**REQUIREMENT:** Pull out of the data below the stretch of lines bounded by the one containing "Viewport: 653px width, 443px" and the one containing "Given: Open the", both bounds included, unchanged.

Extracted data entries
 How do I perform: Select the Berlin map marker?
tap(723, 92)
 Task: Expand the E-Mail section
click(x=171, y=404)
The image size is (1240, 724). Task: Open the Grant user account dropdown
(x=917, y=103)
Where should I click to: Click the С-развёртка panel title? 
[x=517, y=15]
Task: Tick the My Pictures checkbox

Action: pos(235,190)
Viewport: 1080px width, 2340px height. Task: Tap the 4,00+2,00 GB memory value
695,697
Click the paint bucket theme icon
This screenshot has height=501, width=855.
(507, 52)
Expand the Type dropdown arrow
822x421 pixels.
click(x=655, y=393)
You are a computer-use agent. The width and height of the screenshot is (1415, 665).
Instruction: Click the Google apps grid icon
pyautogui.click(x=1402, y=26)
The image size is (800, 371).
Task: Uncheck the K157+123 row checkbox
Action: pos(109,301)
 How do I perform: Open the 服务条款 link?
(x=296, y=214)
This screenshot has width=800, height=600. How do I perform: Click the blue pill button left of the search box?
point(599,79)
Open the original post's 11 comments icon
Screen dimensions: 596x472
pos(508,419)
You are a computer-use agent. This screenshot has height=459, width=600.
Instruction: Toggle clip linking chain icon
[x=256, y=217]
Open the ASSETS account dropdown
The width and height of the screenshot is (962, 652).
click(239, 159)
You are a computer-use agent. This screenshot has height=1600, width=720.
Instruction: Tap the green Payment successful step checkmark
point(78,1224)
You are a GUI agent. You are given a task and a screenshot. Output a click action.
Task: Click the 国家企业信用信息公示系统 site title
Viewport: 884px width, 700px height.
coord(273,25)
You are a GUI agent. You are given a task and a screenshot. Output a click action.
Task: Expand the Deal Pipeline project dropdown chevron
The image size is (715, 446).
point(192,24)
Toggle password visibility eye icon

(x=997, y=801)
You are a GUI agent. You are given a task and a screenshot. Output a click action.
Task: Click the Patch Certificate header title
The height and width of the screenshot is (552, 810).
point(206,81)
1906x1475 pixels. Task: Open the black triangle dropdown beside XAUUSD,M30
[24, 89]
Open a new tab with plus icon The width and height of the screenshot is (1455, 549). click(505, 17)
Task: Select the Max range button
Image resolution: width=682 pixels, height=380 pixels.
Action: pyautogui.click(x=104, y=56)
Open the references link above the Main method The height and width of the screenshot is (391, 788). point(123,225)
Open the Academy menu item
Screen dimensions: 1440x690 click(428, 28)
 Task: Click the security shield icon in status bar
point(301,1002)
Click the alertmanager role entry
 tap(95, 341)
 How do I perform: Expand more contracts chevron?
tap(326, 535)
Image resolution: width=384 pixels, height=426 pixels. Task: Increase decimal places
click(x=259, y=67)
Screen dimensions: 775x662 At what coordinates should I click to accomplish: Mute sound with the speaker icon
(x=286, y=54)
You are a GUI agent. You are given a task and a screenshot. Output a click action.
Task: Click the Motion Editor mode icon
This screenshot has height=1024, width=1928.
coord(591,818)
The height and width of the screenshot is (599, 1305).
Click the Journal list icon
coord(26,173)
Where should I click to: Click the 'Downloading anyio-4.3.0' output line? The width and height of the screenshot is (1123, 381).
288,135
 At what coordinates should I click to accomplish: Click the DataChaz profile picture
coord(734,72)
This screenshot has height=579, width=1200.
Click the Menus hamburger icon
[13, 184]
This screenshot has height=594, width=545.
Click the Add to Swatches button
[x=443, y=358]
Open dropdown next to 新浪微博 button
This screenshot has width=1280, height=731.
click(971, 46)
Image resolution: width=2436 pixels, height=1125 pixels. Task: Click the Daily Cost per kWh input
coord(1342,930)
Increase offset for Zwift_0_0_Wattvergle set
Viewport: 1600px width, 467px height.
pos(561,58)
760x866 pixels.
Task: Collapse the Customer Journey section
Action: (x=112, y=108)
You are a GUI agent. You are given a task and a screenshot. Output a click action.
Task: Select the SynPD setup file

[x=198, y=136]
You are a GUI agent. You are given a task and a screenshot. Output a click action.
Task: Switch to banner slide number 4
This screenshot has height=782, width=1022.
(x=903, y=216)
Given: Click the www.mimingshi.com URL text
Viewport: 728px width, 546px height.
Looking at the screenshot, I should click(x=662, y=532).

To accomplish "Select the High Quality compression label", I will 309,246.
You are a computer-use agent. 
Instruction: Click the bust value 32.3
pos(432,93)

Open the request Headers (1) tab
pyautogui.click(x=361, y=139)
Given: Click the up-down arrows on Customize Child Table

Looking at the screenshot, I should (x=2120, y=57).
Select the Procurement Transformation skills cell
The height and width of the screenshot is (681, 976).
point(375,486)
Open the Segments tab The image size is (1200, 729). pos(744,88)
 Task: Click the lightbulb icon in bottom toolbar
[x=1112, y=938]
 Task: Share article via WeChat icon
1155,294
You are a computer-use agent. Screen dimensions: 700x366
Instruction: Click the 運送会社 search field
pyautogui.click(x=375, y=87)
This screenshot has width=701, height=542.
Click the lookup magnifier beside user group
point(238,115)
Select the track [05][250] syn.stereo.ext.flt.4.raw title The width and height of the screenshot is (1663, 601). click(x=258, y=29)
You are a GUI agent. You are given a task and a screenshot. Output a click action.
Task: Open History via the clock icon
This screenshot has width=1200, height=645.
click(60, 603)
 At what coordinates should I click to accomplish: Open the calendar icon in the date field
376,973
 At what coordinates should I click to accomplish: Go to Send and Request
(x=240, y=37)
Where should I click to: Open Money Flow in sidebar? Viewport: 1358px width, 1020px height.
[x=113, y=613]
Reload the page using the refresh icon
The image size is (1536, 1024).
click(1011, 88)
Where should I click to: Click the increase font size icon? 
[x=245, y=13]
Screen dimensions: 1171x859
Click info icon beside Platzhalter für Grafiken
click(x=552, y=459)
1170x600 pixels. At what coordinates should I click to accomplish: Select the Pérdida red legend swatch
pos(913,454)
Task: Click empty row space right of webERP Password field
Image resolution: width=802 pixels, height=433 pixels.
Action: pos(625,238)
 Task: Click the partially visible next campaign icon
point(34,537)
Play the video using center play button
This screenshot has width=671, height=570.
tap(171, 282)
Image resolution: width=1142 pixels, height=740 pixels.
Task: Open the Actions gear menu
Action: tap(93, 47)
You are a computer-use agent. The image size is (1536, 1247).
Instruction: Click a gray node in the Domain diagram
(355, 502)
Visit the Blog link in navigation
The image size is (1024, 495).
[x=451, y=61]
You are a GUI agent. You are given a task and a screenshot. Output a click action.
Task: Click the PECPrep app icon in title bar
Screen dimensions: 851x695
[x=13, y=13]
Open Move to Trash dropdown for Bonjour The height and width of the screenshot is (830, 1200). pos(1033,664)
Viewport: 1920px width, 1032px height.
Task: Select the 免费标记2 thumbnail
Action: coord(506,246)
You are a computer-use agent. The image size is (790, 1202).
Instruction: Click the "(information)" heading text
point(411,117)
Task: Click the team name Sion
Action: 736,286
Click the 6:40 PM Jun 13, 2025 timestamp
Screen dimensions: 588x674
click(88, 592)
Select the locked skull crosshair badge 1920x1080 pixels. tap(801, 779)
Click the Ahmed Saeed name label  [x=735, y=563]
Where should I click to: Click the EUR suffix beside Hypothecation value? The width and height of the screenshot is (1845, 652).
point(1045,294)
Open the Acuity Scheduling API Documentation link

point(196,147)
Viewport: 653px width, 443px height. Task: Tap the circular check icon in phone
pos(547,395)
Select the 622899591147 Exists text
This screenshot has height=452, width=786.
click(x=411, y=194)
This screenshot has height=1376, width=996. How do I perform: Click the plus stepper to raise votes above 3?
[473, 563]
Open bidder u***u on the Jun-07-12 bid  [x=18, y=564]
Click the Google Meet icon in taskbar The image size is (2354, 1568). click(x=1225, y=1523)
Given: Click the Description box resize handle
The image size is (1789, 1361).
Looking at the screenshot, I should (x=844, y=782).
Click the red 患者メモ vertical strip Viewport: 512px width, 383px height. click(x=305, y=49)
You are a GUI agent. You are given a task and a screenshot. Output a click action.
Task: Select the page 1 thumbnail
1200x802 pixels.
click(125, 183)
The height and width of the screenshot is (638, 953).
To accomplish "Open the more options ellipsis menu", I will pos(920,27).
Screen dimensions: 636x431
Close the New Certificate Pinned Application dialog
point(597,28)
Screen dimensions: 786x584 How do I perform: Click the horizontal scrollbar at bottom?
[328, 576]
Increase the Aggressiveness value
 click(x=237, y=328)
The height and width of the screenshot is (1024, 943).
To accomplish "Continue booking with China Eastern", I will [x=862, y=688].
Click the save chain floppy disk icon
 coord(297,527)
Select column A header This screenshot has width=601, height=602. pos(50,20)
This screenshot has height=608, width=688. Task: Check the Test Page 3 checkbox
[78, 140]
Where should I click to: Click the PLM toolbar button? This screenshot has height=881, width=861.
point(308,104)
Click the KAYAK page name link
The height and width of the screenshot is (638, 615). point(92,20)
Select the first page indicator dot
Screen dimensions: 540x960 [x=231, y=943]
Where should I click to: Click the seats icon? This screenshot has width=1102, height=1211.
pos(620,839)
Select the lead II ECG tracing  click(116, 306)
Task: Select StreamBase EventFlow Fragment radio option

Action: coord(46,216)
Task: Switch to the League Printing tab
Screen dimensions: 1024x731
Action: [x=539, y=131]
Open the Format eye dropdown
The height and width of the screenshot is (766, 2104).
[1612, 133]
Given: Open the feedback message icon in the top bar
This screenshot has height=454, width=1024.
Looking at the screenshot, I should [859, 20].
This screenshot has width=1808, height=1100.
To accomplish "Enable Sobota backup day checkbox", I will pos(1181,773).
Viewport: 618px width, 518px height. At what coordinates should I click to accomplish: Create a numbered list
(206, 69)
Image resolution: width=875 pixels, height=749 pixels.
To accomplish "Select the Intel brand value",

**REPLY TO THE EXERCISE:**
Viewport: 653px width, 443px height. Task: Tap the circular check icon in phone
pos(547,395)
Select the 622899591147 Exists text
This screenshot has height=452, width=786.
click(x=411, y=194)
This screenshot has height=1376, width=996. How do I perform: Click the plus stepper to raise votes above 3?
[473, 563]
Open bidder u***u on the Jun-07-12 bid  [x=18, y=564]
Click the Google Meet icon in taskbar The image size is (2354, 1568). click(x=1225, y=1523)
Given: Click the Description box resize handle
The image size is (1789, 1361).
Looking at the screenshot, I should (x=844, y=782).
Click the red 患者メモ vertical strip Viewport: 512px width, 383px height. click(x=305, y=49)
You are a GUI agent. You are given a task and a screenshot. Output a click action.
Task: Select the page 1 thumbnail
1200x802 pixels.
click(125, 183)
The height and width of the screenshot is (638, 953).
To accomplish "Open the more options ellipsis menu", I will pos(920,27).
Screen dimensions: 636x431
Close the New Certificate Pinned Application dialog
point(597,28)
Screen dimensions: 786x584 How do I perform: Click the horizontal scrollbar at bottom?
[328, 576]
Increase the Aggressiveness value
 click(x=237, y=328)
The height and width of the screenshot is (1024, 943).
To accomplish "Continue booking with China Eastern", I will [x=862, y=688].
Click the save chain floppy disk icon
 coord(297,527)
Select column A header This screenshot has width=601, height=602. pos(50,20)
This screenshot has height=608, width=688. Task: Check the Test Page 3 checkbox
[78, 140]
Where should I click to: Click the PLM toolbar button? This screenshot has height=881, width=861.
point(308,104)
Click the KAYAK page name link
The height and width of the screenshot is (638, 615). point(92,20)
Select the first page indicator dot
Screen dimensions: 540x960 [x=231, y=943]
Where should I click to: Click the seats icon? This screenshot has width=1102, height=1211.
pos(620,839)
Select the lead II ECG tracing  click(116, 306)
Task: Select StreamBase EventFlow Fragment radio option

Action: coord(46,216)
Task: Switch to the League Printing tab
Screen dimensions: 1024x731
Action: [x=539, y=131]
Open the Format eye dropdown
The height and width of the screenshot is (766, 2104).
[1612, 133]
Given: Open the feedback message icon in the top bar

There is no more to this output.